John Palfrey, Biblio Tech

Eng. & Comp. Sci Library, U Toronto.   Wikimedia Commons.

A former librarian at Harvard Law School under Dean Elena Kagan, John Palfrey was what librarians call a “feral” – a librarian without formal library science training. (He’s since gone to Philips Academy as Head of School – again a feral, without formal high school experience). He is clearly loyal to libraries: he does not see them as potential profit centers or dismiss the books on their shelves as irrelevancies in a digital age.

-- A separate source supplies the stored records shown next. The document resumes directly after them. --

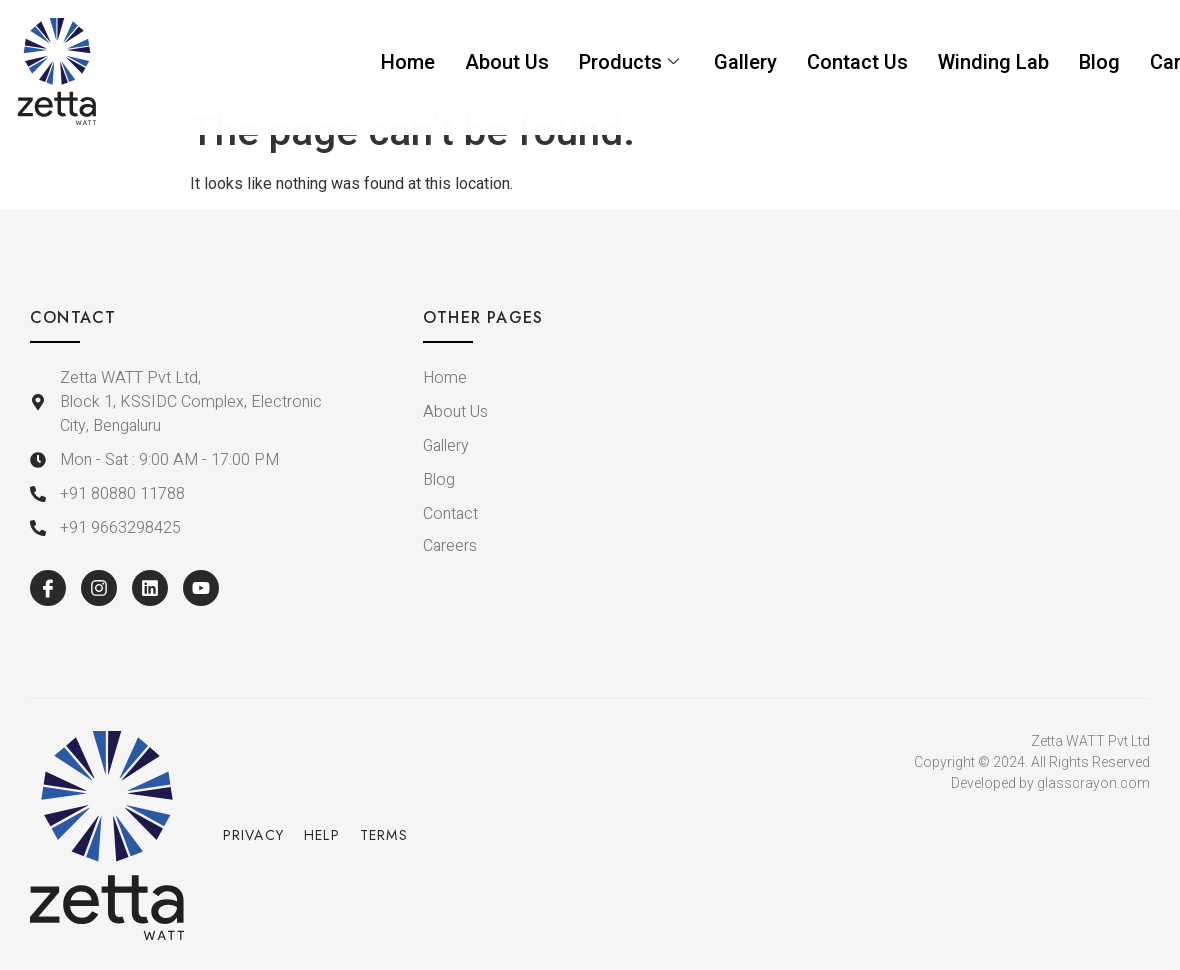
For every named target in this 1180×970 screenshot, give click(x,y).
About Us (507, 62)
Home (408, 62)
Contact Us (857, 62)
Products (631, 62)
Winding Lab (993, 62)
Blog (1099, 62)
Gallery (745, 62)
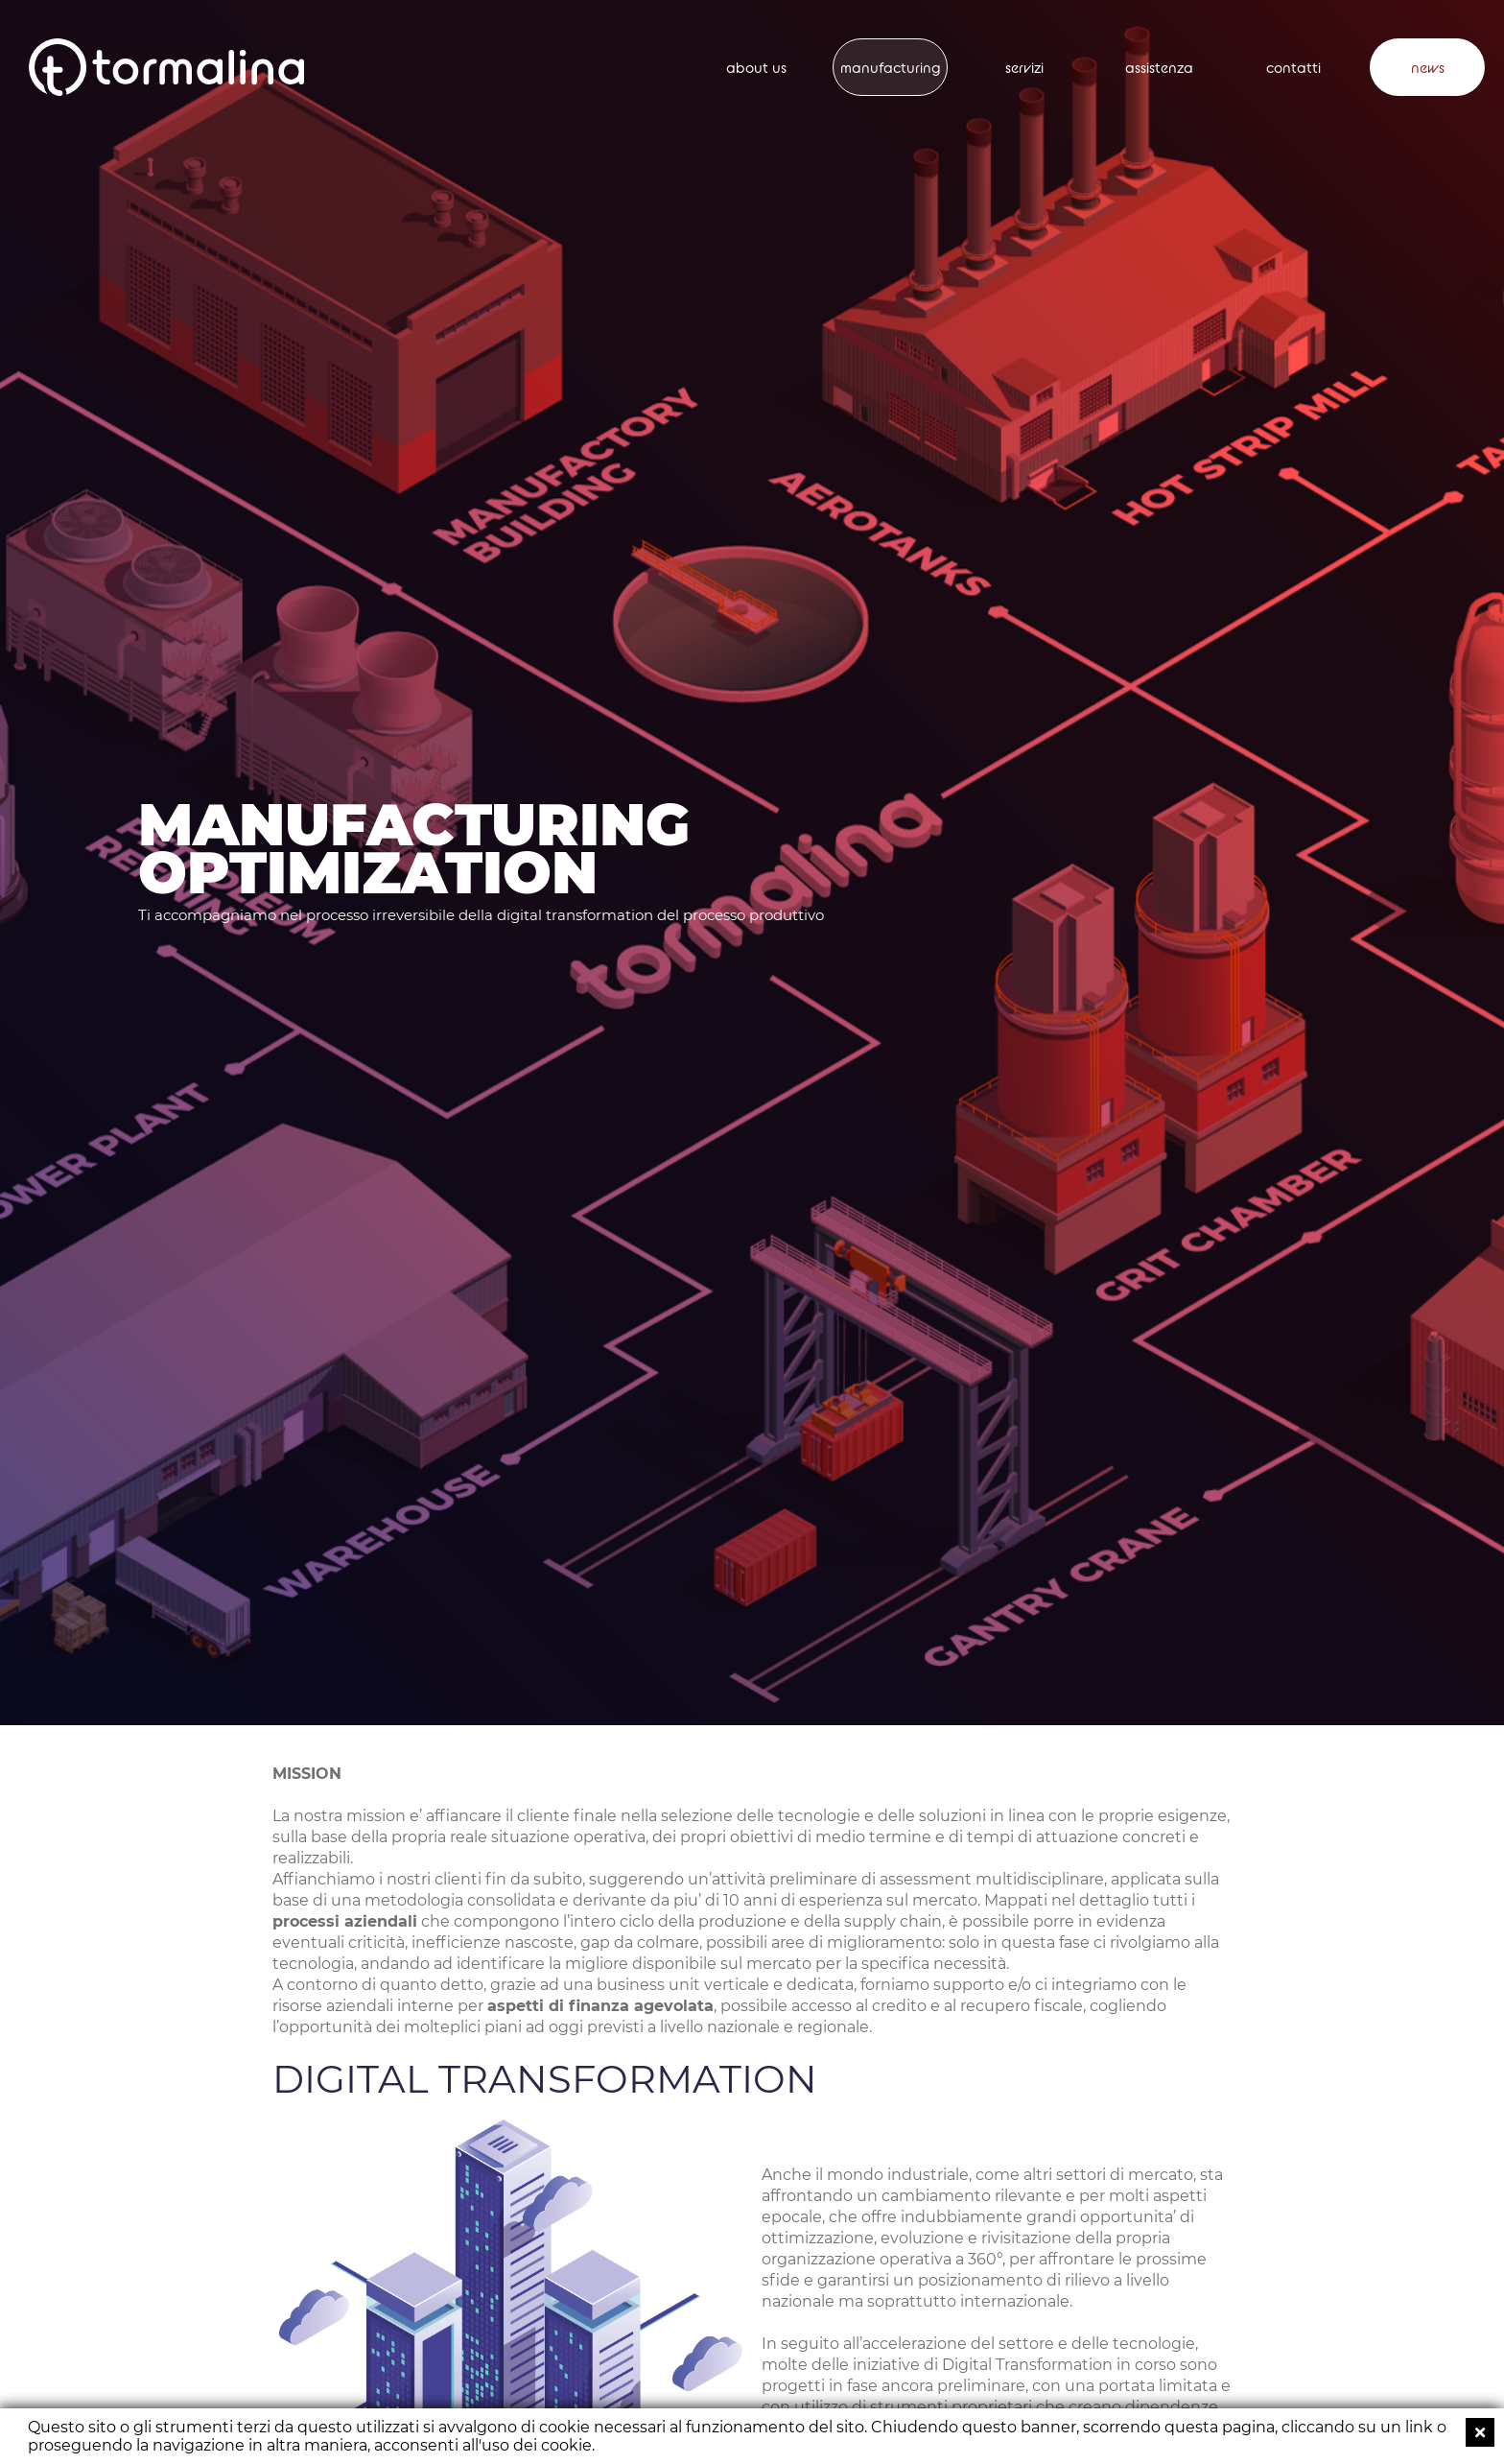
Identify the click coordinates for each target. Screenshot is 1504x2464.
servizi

That said, he promises “tough love” for libraries. Sure, he says, ebook-reading has plateaued. Yes, we’ve witnessed an outpouring of love for paper, for bindings, for detailed colophons, for book-craft and the country’s remaining bookstores. But this is the last summery day before the frost: the weather is changing rapidly. Though librarians across the country have initiated some extraordinarily imaginative projects to reengage the public, tech companies – Google, Amazon, Facebook – have far deeper pockets. Their projects don’t just encompass a library or a library system; their projects reach the entire online world, fundamentally recasting the social meaning of information and knowledge and literacy. Libraries just can’t compete with such resources and relentless focus.

Palfrey insists that libraries must, right now, remake themselves in ways permanently valuable to their communities and and to the nation, creating new experiences to compensate for the loss of oak tables, narrow stacks, and the fusty odors of old leather and paper.

If he’s right, the threat to libraries isn’t from technology per se. It’s from tottering state and local budgets. I just learned that Douglas County, Oregon – where I spent my summers with an uncle and aunt – has closed all its county libraries for lack of funds. The county’s 100,000 people are now unable to borrow books, read the magazines secreted on the web behind paywalls, or, if they’re young, learn that reading is more than a skill: it’s magic.

The library in Roseburg, a small but solid facility newly-built back in the 70s, is now just an occasional meeting venue. Technology companies make more information available, but don’t (and can’t) make it visible.

How does Dystopia begin? As an item on the agenda of a regular Wednesday meeting meeting of the County Board of Commissioners.